Later today, I will join the hon. Member for Gosport (Peter Viggers) and his all-party parliamentary group on local hospitals to kick off a national rally in Westminster Hall. Health protests must seem a weekly occurrence for Ministers at the moment. The protests reflect the growing anger across the country towards Government cuts in services at a time, ironically, of record financial resources. The issue of health services has become so surreal that two health Ministers have protested against cuts on behalf of their own constituents.
In truth, it is disappointing to open yet another debate on community hospitals. This is the third debate on the subject in just over 12 months. There was a Government statement to the House during the middle of last year. It is frustrating because many of uscampaigners and politicians alikeshare precisely the aspirations set out in Government policy.
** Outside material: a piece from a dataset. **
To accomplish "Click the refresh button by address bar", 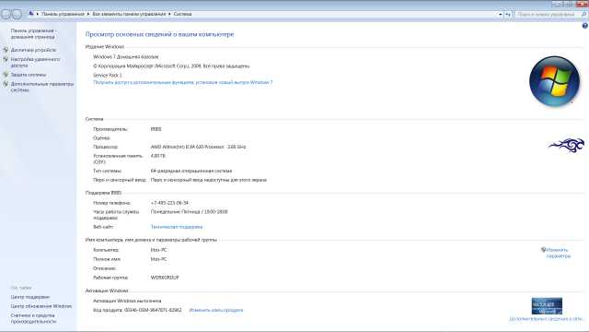I will coord(508,15).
We share the commitment to bring care closer to home and welcome the vision of providing a new generation of modern NHS community hospitals and facilities. We
are not opposed to all change and do not wish to set any service or facility in aspic. However, the Governments vision is not being delivered.
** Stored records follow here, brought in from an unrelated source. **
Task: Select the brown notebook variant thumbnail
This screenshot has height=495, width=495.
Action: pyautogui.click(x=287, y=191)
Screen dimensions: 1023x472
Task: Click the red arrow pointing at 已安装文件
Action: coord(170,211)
First, I will talk about the worsening situation in my constituency, which is part of the east riding of Yorkshire, before moving on to the growing national crisis in community hospital care.
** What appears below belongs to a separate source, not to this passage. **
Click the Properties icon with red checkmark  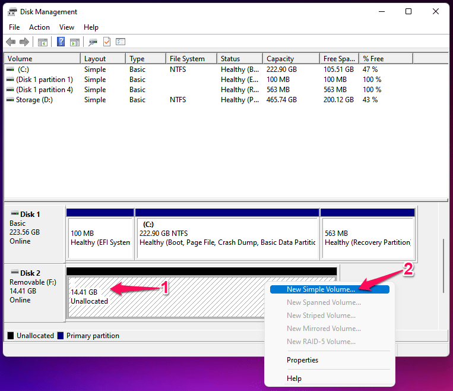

Hornsea, Withernsea and Beverley are medium-sized rural towns that have older than average populations and suffer from poor transport infrastructure. Hornsea is the largest town in the country not to have a single A road. The A1079, which runs between Hull and York, is notorious for congestion and has an appalling safety record, while the local bus service is patchy at best. Neither Hornsea nor Withernsea have a railway station and, without the luxury of a car, it can take several hours to travel even relatively short distances. One elderly constituent, who is fortunate to live in a town, told me that returning home to Hornsea from Castle Hill in Hull at 2 pm took her more than four hours using public transport.
Each town has a community hospital providing beds and a minor injuries unit and all three hospitals enjoy tremendous local support. Hornsea and Withernsea have successful friends groups that raise many thousands of pounds to improve the experience of patients. The hospitals are run by the East Riding of Yorkshire primary care trust, which was set up just a few months ago in October. The hospitals and the people have been fighting against service cuts for more than two years. During that time, the number of in-patient beds at Hornsea was slashed from 22 to 12 and the minor injuries unit at Withernsea was closed overnight. Only last September, managers tried to axe the 12 remaining beds pending a review in March 2007.
A consultation was not published and the plan was shelved only after I launched a legal challenge threatening to take the trust to court. Now, the new PCT wants to remove all beds at Hornsea, Beverley, Withernsea and Driffield, which is in the constituency of my right hon. Friend the Member for East Yorkshire (Mr. Knight). The PCTs preferred option is to retain beds only in Goole and Bridlington. Those proposals would remove every single NHS bed from my constituency. Patients would be forced to travel long distances to receive care in Bridlington or Goole, which is a four-hour round trip by car for some of my constituents who live in Holderness. Alternatively, they would have to be cared for in a private nursing home. However, nursing home provision in the east riding of Yorkshire is patchyfor example, Hornsea has no providers at all. The trust has admitted that, if a provider could not be encouraged to establish a home in Hornsea, patients would have to be cared for in other locations, away from family and friends and their natural home environment. In such an event, a medium-small town with a catchment population of 12,000 would have no medium to long-term beds or health provision.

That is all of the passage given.